Subject: Read this when you’re in the mood
Hi everyone.
So this has been a really good week. Not quite as good as last week. We were really busy. Spring is coming, and I'm starting to catch back up on sleep. We are looking forward to Sister's Conference tomorrow. I'm going to be leading one of the discussions with Sis Sumner, and everything else should be really fun. Especially the 3 hour train ride. It's been a long time since I was on a train. It's weird.
I have had a really interesting week and a lot has happened. I know the Lord takes care of His missionaries. I left home with nothing and am returning with so much. I'm starting to see what the future will really be like and realizing that it is all going to be ok. I know the daughters of our Heavenly Father have a special role to play. We are just as important. It's hard for me to see that sometimes, but I am understanding it more and more. I hope I can live up to the examples of the wonderful women who have gone before me. I have two wonderful grandmothers who are pillars of faith and hope and an extraordinary mother who seemed to learn it all on her own through her diligent study and self awareness and improvement.
I also have grown tired of doubt, pessimism, and fear. There will always be nay-sayers to everything. It's just up to us to decide what is most important and stick to it. In the end, it's the Spirit that we feel that determines how we should act. People always have an angle and can find 'facts' to back anything up. If you take everything that's 'true' and put it all together, there seems to be a mess of doubt and contradictions. I've heard a lot on my mission. Numbers of people telling me they know what they know to be true because of such and such a reason. They all make sense and they all are sound reasons, but I cannot deny the experiences I've had. If what we are doing today wasn't of the Lord, why all the miracles? Why the joy? Why the manifestations of the Spirit?
I just want to bear my testimony that I know that God lives. I know he strengthens His children when they turn to Him. He never forgets us. I don't understand how He does it, but I know that it's true. I found my Spanish speakers this week. Over a year of searching, and I've found them. They are three teenage boys that live below a Spanish-speaking member of the ward. I know the gift of tongues is real. The power in the room was tangible yesterday as we bore testimony of the Book of Mormon and Joseph Smith in the language they understood best.

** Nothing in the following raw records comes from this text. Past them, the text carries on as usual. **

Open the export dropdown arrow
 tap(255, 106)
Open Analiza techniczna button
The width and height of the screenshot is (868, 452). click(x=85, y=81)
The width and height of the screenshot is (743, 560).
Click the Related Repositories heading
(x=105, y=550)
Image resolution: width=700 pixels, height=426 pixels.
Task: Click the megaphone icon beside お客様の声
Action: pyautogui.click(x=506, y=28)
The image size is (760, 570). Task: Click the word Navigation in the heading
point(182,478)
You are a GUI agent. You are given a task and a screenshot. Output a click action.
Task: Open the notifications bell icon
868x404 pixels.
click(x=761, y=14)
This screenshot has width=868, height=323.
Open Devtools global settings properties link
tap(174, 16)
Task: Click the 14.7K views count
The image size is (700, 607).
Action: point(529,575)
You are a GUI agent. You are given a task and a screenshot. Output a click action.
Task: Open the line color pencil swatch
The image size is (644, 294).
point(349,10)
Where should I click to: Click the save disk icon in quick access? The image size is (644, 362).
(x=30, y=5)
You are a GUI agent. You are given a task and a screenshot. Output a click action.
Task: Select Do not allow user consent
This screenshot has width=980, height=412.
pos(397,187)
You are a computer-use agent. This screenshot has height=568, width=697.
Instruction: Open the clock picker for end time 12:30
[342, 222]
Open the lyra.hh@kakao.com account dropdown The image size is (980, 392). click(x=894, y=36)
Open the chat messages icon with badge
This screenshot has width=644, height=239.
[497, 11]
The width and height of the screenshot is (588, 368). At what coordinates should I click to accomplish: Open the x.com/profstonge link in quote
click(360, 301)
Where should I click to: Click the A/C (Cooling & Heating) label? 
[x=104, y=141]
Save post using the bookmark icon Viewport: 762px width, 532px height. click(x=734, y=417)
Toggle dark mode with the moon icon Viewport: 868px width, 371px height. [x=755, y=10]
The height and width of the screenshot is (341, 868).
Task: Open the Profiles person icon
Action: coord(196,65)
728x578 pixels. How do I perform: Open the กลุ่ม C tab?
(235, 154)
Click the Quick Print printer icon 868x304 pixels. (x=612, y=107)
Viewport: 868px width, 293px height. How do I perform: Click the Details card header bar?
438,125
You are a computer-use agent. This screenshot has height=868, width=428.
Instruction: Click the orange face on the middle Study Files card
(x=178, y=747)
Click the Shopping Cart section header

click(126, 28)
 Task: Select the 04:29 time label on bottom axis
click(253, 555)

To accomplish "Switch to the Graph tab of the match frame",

It had been a long time since I spoke Spanish last, but it came back almost completely. I can testify that the hand of the Lord is in this work. I want you all to remember that. I am so grateful to be His representative. My mission just gets better and better. I'm so looking forward to these last three months, but I know that I will have a joyful return, knowing I gave it my all. I love you all, and I hope you have a wonderful Spring and General Conference Weekend. It should be glorious!